*What is needed*. All lines in the data bearing the string "Policy" should be identified and copied.

*Supplied data*.
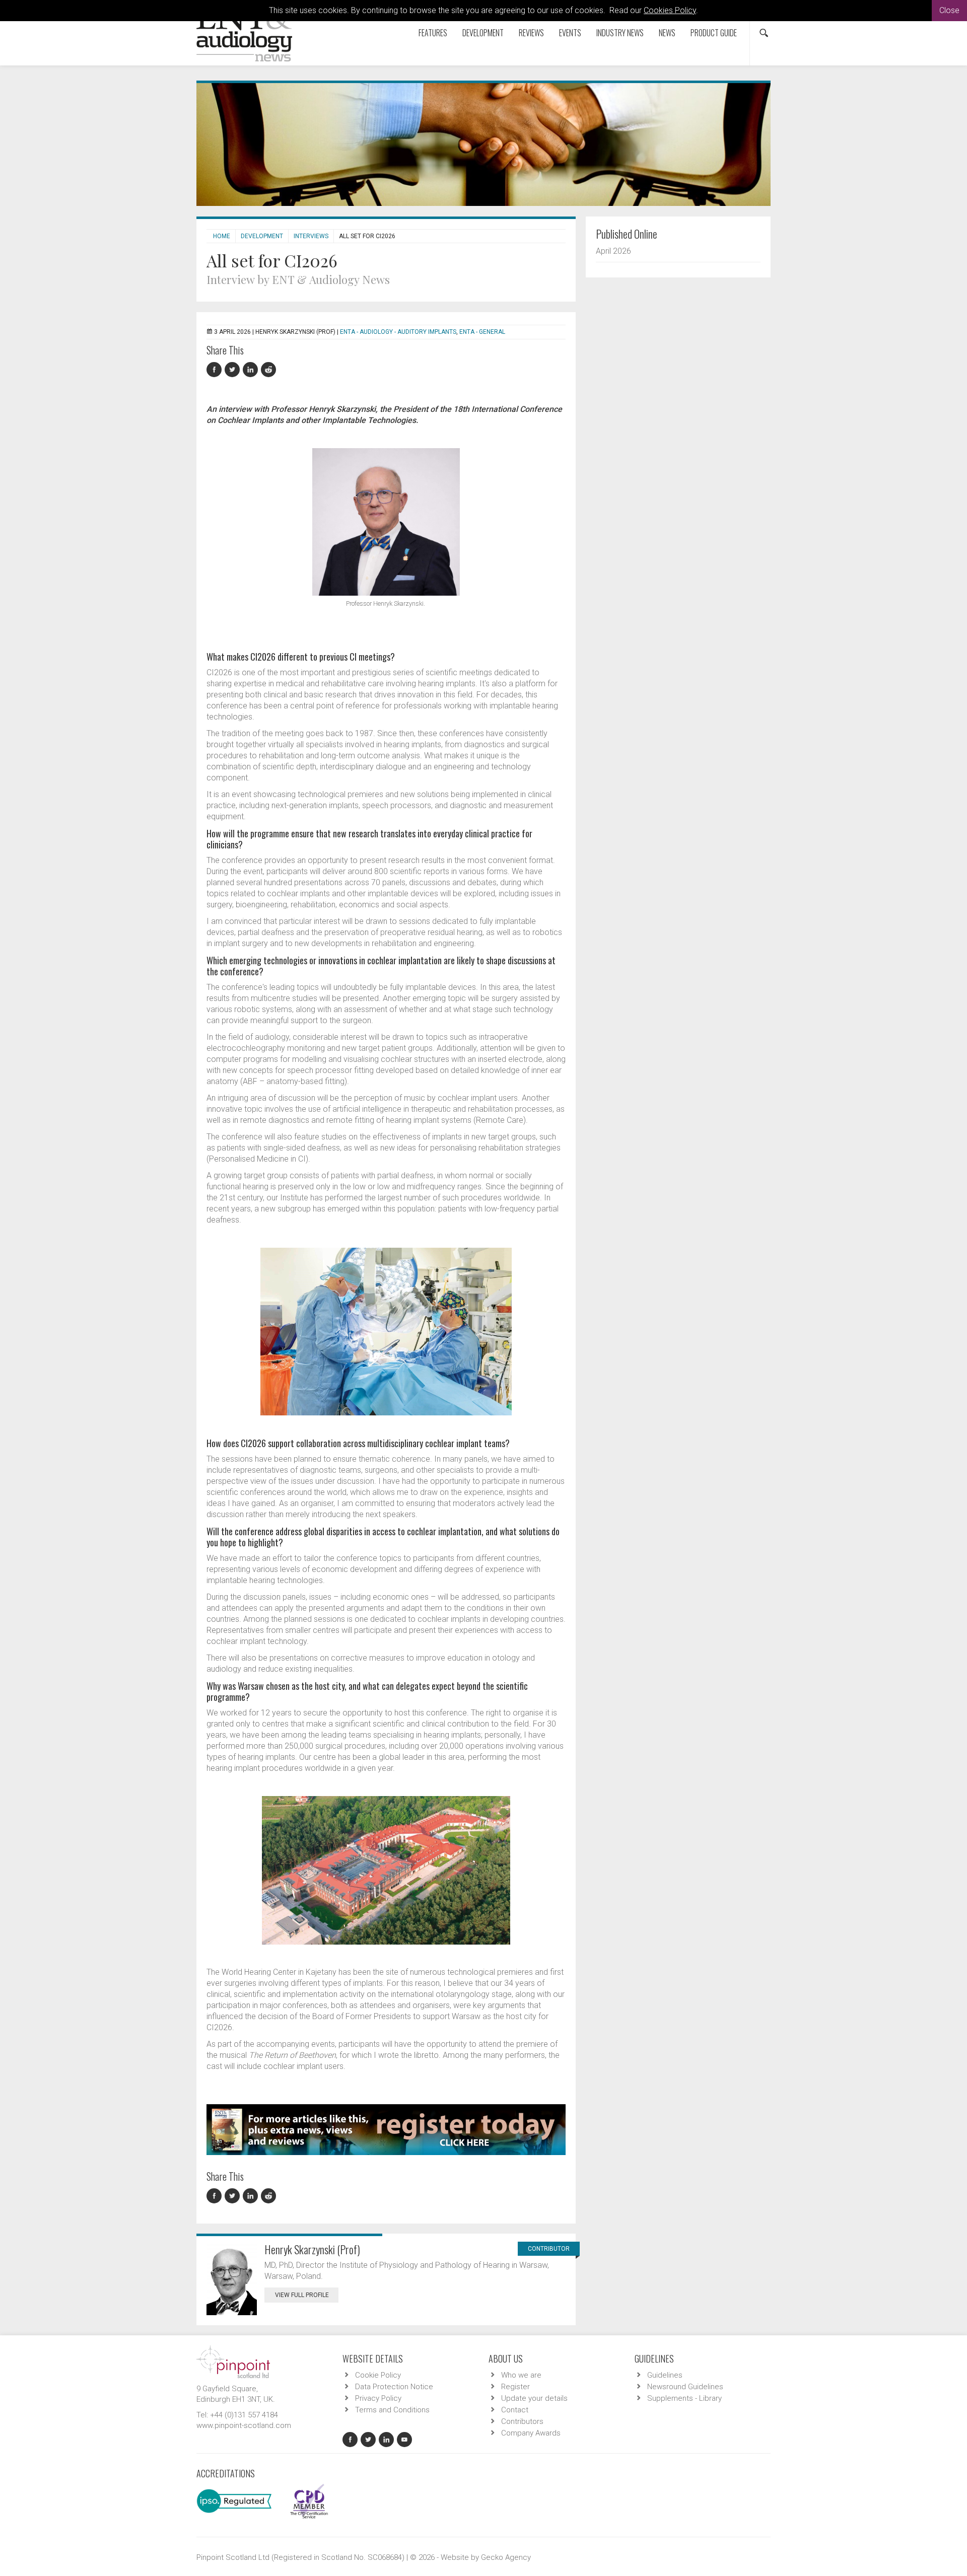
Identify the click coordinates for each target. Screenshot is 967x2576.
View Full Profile (302, 2295)
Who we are (521, 2375)
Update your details (534, 2398)
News (667, 33)
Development (483, 33)
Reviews (531, 33)
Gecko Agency (506, 2557)
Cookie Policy (378, 2375)
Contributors (522, 2421)
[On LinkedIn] (252, 370)
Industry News (620, 33)
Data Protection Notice (394, 2386)
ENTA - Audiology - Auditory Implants (398, 331)
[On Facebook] (215, 370)
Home (221, 236)
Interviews (311, 236)
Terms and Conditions (392, 2409)
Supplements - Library (684, 2398)
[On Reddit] (269, 370)
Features (433, 33)
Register (515, 2386)
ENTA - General (482, 331)
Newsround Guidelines (685, 2386)
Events (570, 33)
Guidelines (664, 2375)
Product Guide (713, 33)
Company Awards (531, 2433)
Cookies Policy (670, 10)
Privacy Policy (378, 2398)
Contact (514, 2409)
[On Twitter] (234, 370)
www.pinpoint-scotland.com (243, 2425)
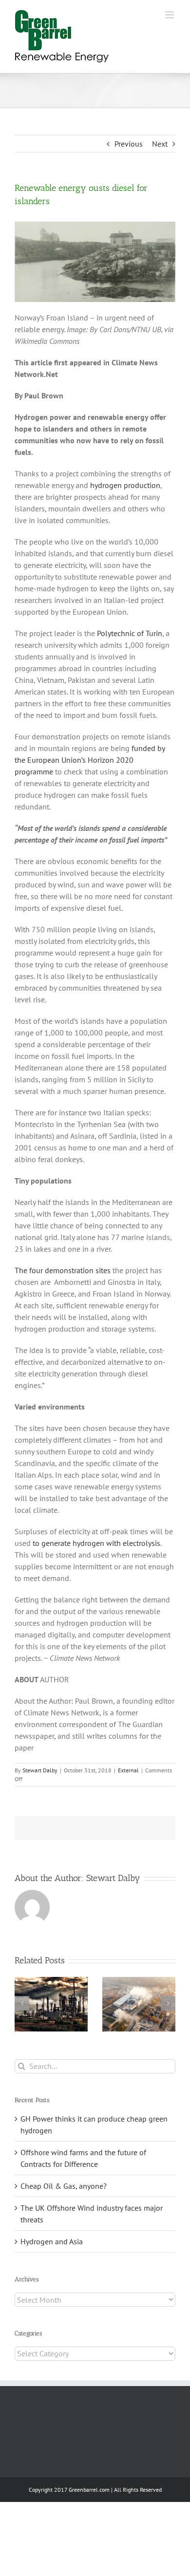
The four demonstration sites (63, 1270)
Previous (128, 144)
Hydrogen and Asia (51, 2241)
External (128, 1770)
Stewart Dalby (39, 1770)
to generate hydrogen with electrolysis (96, 1543)
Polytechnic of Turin (129, 633)
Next (160, 144)
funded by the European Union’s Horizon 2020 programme (90, 759)
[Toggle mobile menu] (170, 15)
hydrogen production (125, 485)
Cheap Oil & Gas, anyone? (63, 2186)
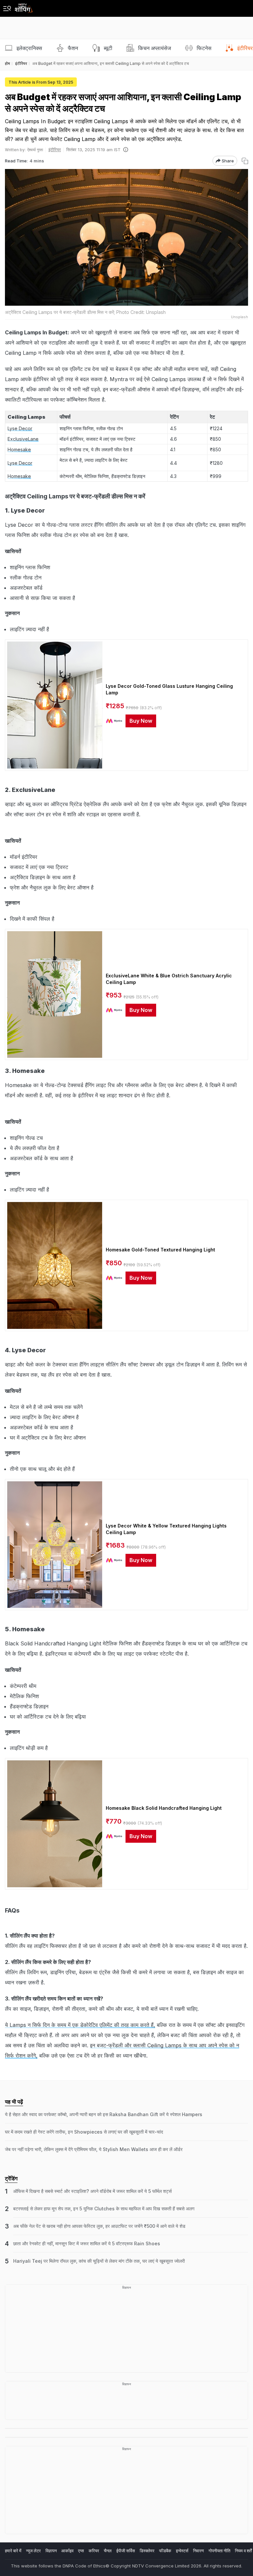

*Result for this task*.
Cookie Policy (378, 2375)
Cookies Policy (670, 10)
Privacy Policy (378, 2398)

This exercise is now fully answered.